Не могу с точностью определить, как долго мой отец оставался у помещицы Александровой: кажется, года три или четыре. Жизнь его у ней текла довольно спокойно. Все любили его, начиная с помещицы и ее детей до последнего дворового человека. Я был впоследствии знаком с двумя молодыми Александровыми, сыном и дочерью ударовской барыни. Они с благодарностью вспоминали о моем отце как о человеке, которому были обязаны своим развитием и теми небольшими сведениями, какие дало им их неблестящее воспитание. Эти питомцы моего отца вовсе не походили характером на свою бурную и жестокую мать. Они были люди простые и добрые, без всяких барских или феодальных замашек.

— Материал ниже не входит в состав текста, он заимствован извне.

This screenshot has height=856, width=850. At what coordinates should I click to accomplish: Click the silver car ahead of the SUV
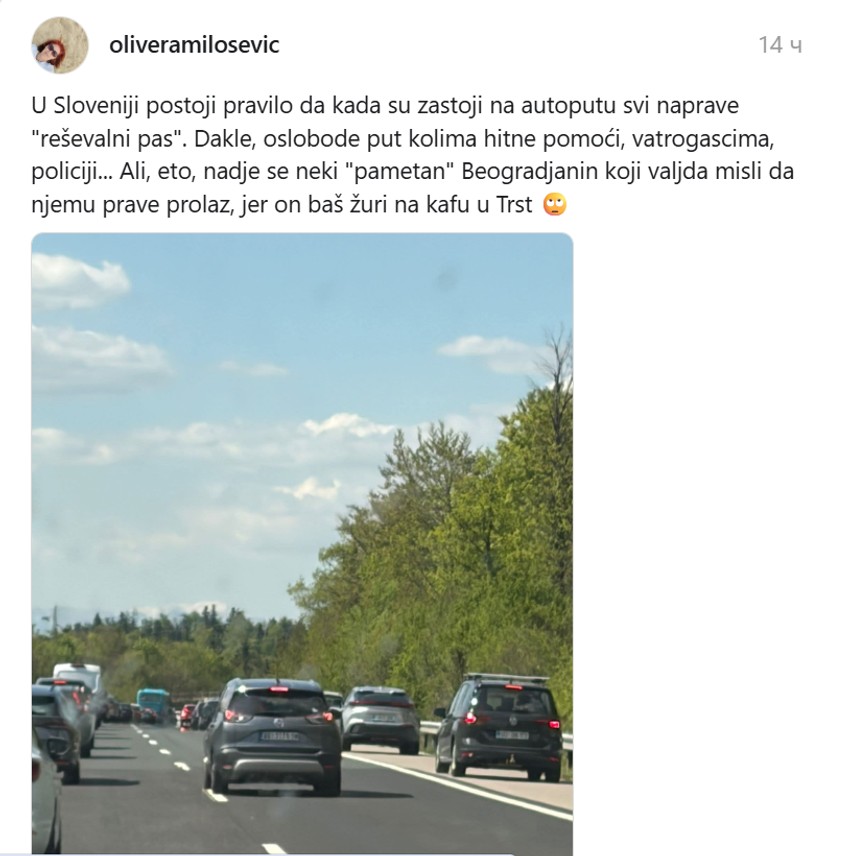[x=379, y=718]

Обязательства моего отца с помещицей Александровой пришли к концу. Ему удалось сколотить из жалованья небольшую сумму, на которую он купил хату в родной слободе. Живо помню я этот скромный приют моего детства — хорошенький малороссийский домик с двумя чистыми комнатами, кухней и кладовой. Он был крыт очеретом (камышом) под гребенку, что служило знаком уже некоторой роскоши, ибо у прочих хуторян жилища скромно прятались под солому. На дворе стояли: большой сарай, конюшня, загородь с навесом для коров и овец и курятник. Но мое внимание особенно привлекали ворота. Над ними, по малороссийскому обычаю, была устроена голубятня, где жило, вило гнездо и выводило потомство многое множество голубей. Эти милые, грациозные создания сильно меня занимали, но и со своей стороны не чуждались меня. Мое появление на голубятне не только не пугало их, а, напротив, точно доставляло им удовольствие — да я же никогда и не приходил к ним с пустыми руками. Они порхали и доверчиво толпились вокруг меня, как лакомые дети около ключницы, когда та выходит из кладовой, обремененная пряниками, орехами и другими сластями, — и клевали зерна из моих рук.

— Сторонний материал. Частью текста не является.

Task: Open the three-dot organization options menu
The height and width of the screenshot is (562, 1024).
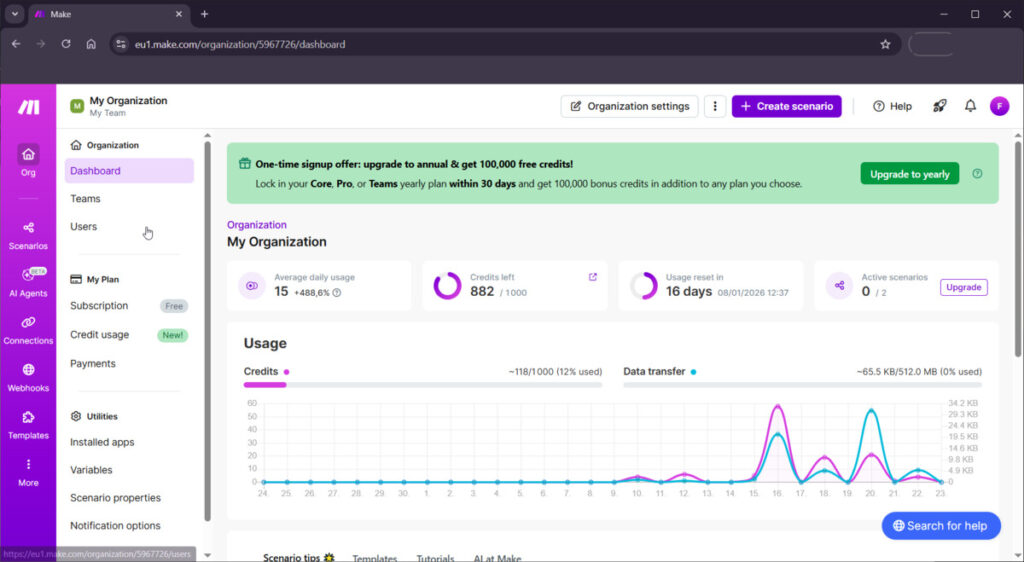Action: click(714, 106)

Меня вообще очень занимали все живые Божие создания. Так я, между прочим, был в большой дружбе с почтенным старым псом Гарсоном, который честно сторожил наш двор, и с большим белым котом, очень приятной наружности, но великим плутом и вором. Кухарка и матушка бывали от него в отчаянии. Кухня и кладовая то и дело подвергались его набегам: он таскал оттуда провизию, а на мышей не обращал никакого внимания.

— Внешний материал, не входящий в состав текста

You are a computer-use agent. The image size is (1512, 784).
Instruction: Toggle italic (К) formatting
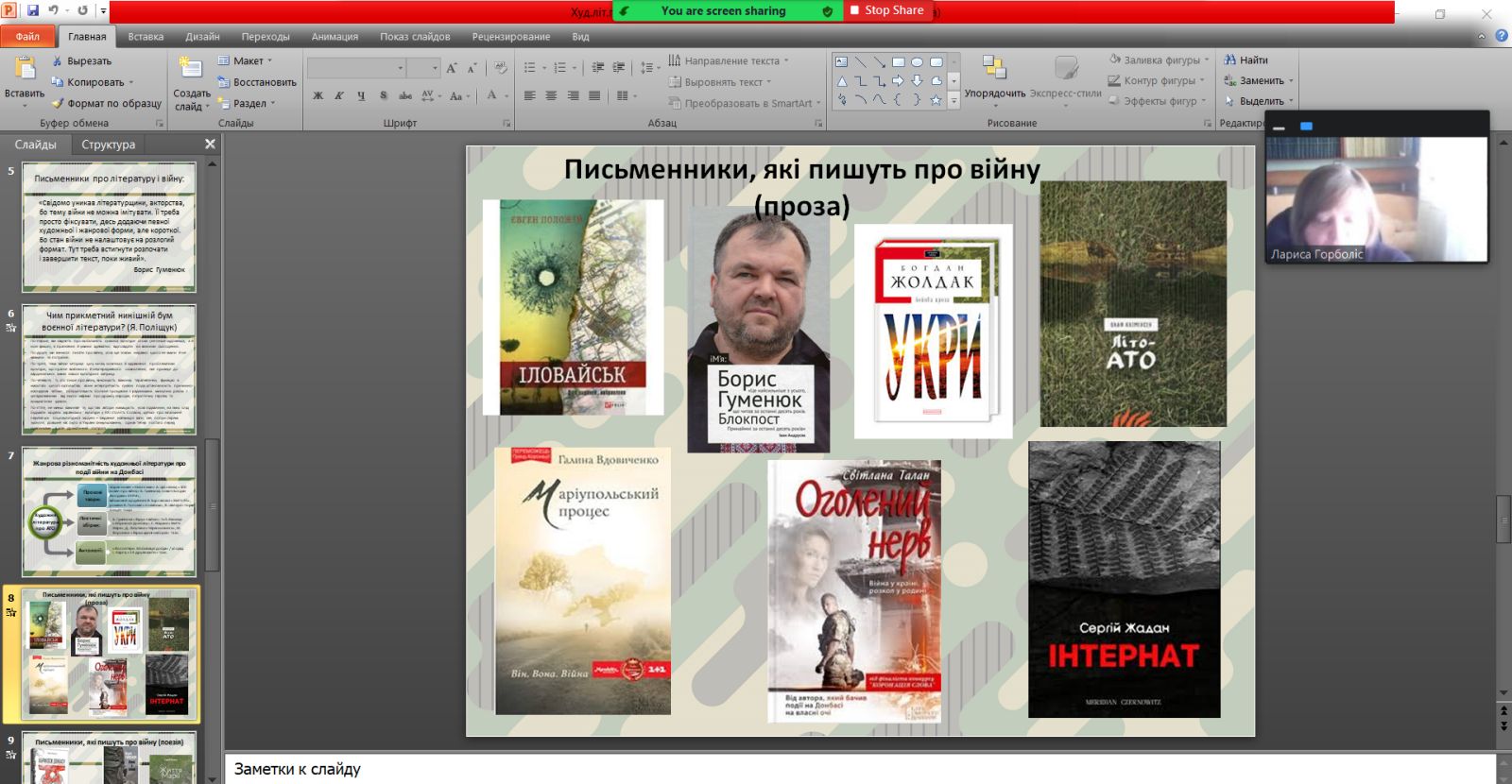338,95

Не только мы, но и соседи терпели от его воровских похождений. У одного из них висел на чердаке кулек со свиным салом, заготовленным к празднику. Подлец-кот умудрился прогрызть кулек. Он сделал в нем отверстие в виде двери и устроил себе там род жилища, с готовым столом. Сало постепенно исчезало, а кот непомерно жирел, Скоро от сала остались одни тоненькие стенки. Настал канун праздника. Хозяин отправился на чердак, рассчитывая назавтра полакомиться сам и полакомить семью. Подходит к кульку: оттуда выскакивает кот, а сала как не бывало. Жалобы на вора сыпались со всех сторон. Наконец, порешили его повесить — и повесили. Но, видно, петля была слабо затянута или кота слишком скоро из нее вынули, только он ожил; крупным и ловким ворам, как известно, везде удача. Нашлись добрые люди и исходатайствовали коту прощение, в надежде, что полученный урок не пропадет для него даром. Действительно, недели три-четыре после того кот вел себя примерно, но дольше не выдержал и сбился на прежнее. Его вторично повесили и на этот раз уже оставили висеть на веревке целые сутки. Я не знал обо всех проказах моего приятеля и горько оплакивал потерю его: он всегда так охотно со мною играл!